Who are these "ethicists"? What qualifies to be one? In my field, health care ethics, the stakes are high. Recommendations regarding right, wrong, and in-between can be matters of life and death. While ethicists disclaim moral expertise, their views carry weight in bureaucratic institutions. We expect them to be competent in the demanding task of moral analysis, with in-depth experience and interpersonal skills.
But are they?
Take "bioethics." "Bioethicists" serve on government commissions, hospital ethics committees, and Institutional Review Boards; they work as clinical ethics consultants, and help develop medical programs like our Albany Medical Center's Alden March Bioethics Institute, where I teach Intercultural Bioethics. When issues make headlines, media solicit ethicists' comments. As vice president for organizational and clinical ethics at Kansas City's Center for Practical Bioethics, I was trained to deliver "talking points" when asked to comment. Hard-wired as a philosopher, I resist reducing complex issues to sound-bites.
In their landmark 2007 study of 600 hospitals, U.S. Veterans Affairs ethics officer Ellen Fox and colleagues discovered 45 percent of clinical ethics consultants surveyed lacked formal training and only 5 percent completed a graduate program or fellowship in bioethics (http://tinyurl.com/o354563). Even after the American Society for Bioethics and Humanities devised "core competencies" for clinical ethics consultants, Alden March director Bruce White rightly wonders whether these standards are adequate. His colleague philosopher Wayne Shelton agrees, saying "many ethics consultants still do not have sufficient training."
For instance, to ensure morally sound protocol that protects research subjects IRBs must remain independent of those conducting studies.
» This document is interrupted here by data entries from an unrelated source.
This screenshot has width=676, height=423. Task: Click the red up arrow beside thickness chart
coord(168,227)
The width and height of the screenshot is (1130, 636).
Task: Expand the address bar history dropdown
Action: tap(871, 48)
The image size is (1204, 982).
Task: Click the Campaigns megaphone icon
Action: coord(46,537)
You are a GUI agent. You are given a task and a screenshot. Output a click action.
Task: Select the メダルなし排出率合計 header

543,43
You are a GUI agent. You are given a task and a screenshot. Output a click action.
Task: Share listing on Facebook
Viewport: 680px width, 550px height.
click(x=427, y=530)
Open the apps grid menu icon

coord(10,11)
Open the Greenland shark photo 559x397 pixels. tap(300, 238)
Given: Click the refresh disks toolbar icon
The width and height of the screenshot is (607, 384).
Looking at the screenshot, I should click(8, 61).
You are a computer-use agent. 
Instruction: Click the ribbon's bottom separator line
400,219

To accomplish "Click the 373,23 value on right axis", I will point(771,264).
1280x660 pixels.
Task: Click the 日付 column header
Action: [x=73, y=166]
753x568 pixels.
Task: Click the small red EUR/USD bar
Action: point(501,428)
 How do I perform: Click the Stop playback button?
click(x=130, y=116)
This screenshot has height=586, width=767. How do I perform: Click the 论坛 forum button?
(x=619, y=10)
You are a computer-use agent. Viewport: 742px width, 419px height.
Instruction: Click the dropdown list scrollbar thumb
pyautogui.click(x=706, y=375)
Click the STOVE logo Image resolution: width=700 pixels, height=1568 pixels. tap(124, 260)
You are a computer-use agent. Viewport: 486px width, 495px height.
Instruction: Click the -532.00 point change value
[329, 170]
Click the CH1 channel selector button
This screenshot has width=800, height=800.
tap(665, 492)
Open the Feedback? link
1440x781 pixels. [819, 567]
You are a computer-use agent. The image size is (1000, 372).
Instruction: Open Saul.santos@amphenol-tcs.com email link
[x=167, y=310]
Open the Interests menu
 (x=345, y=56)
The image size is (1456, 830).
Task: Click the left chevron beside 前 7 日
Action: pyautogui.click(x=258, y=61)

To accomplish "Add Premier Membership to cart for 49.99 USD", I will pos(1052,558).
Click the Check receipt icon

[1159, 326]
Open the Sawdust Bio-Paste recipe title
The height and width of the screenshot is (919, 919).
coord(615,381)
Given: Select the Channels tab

For-profit IRBs often promise quick, review of studies. With hefty financial incentives to satisfy customers, are these IRBs really ethics committees?
In his must-read for budding ethicists, "White Coat, Black Hat,'' University of Minnesota's Carl Elliott exposes unsavory ties between bioethics and the drug industry, citing revealing cases of industries paying ethicists to review their products, like Pfizer paying University of Pennsylvania bioethicist Arthur Caplan to help "ethically" market Viagra. As Elliott writes, "each corporate check cashed takes us one step closer to the notion of ethics as a commodity, a series of canned lectures, white papers, and consultation services to be purchased by the highest bidder" (http://tinyurl.com/pbrfqzo).
Bioethics illustrates a cottage industry where ethicists come in different stripes. How qualified are they? While publications and ethics conferences abound, how many papers and abstracts undergo careful peer-review? Numerous academics have shared tales of their paying heavy conference fees only to hear poorly argued, unprepared, and repetitious presentations.
What does it mean to be an expert in ethics? A deeper issue concerns professional humility. How do we present ourselves? How do we use our knowledge?
I challenge the integrity of the ethics business. Ethics is in danger of losing its moral footing of rigorous learning, moral analysis, critical reasoning, and, self-examination. The unexamined examiner is not worth heeding.